What the task asks: Write the data out again exactly, dropping any images it holds.

• • •

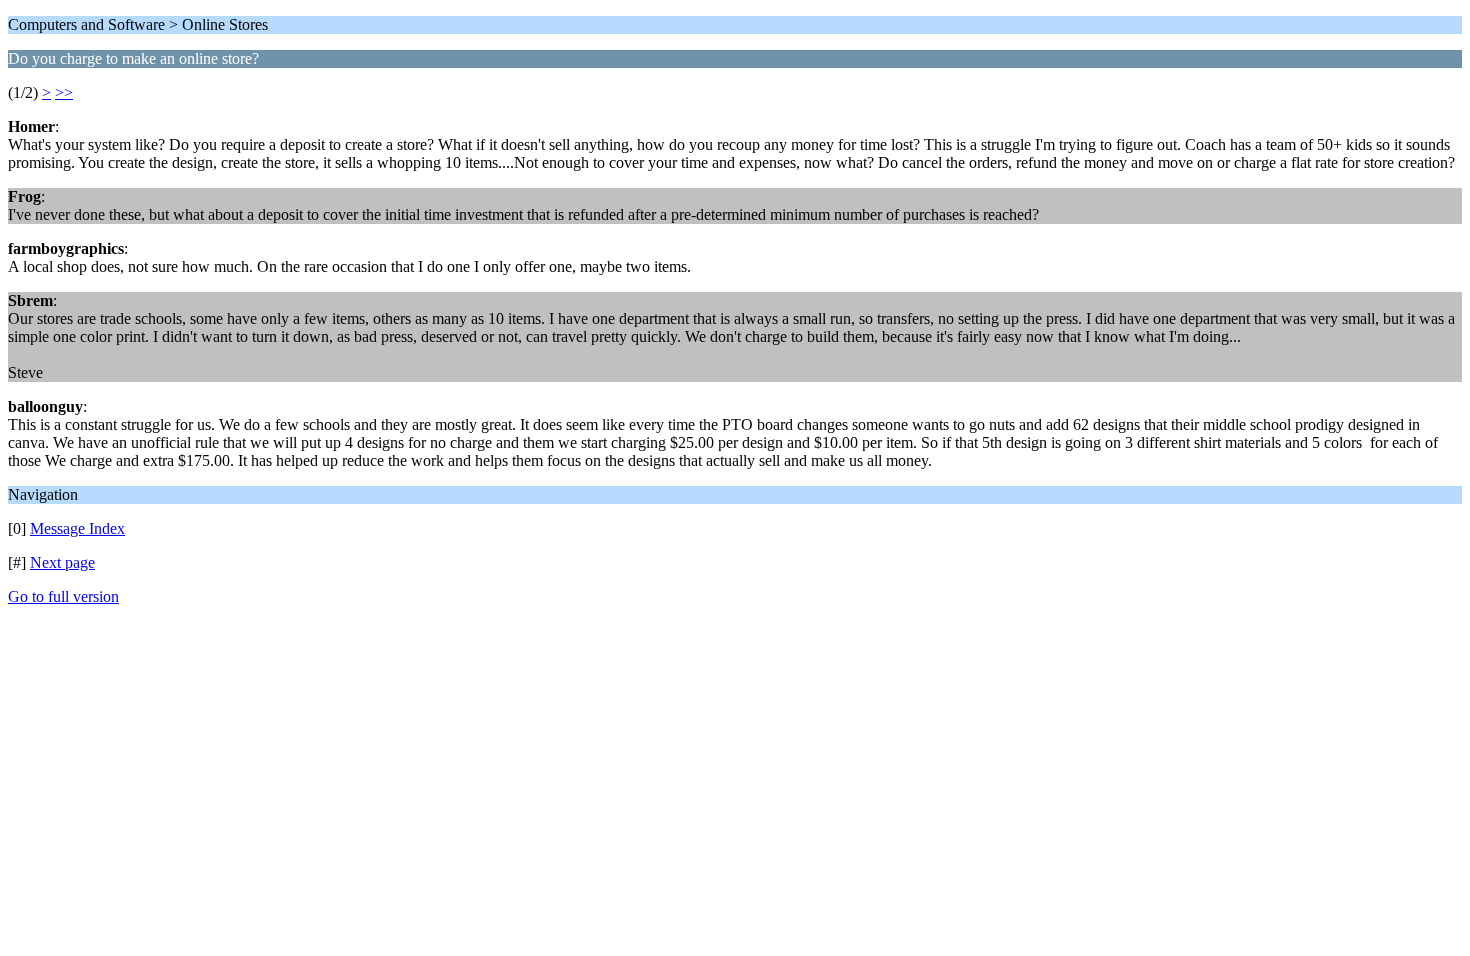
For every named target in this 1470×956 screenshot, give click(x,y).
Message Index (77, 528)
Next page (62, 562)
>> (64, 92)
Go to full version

• • •

Exercise response:
For every named target in this 1470×956 screenshot, give click(x,y).
Message Index (77, 528)
Next page (62, 562)
>> (64, 92)
Go to full version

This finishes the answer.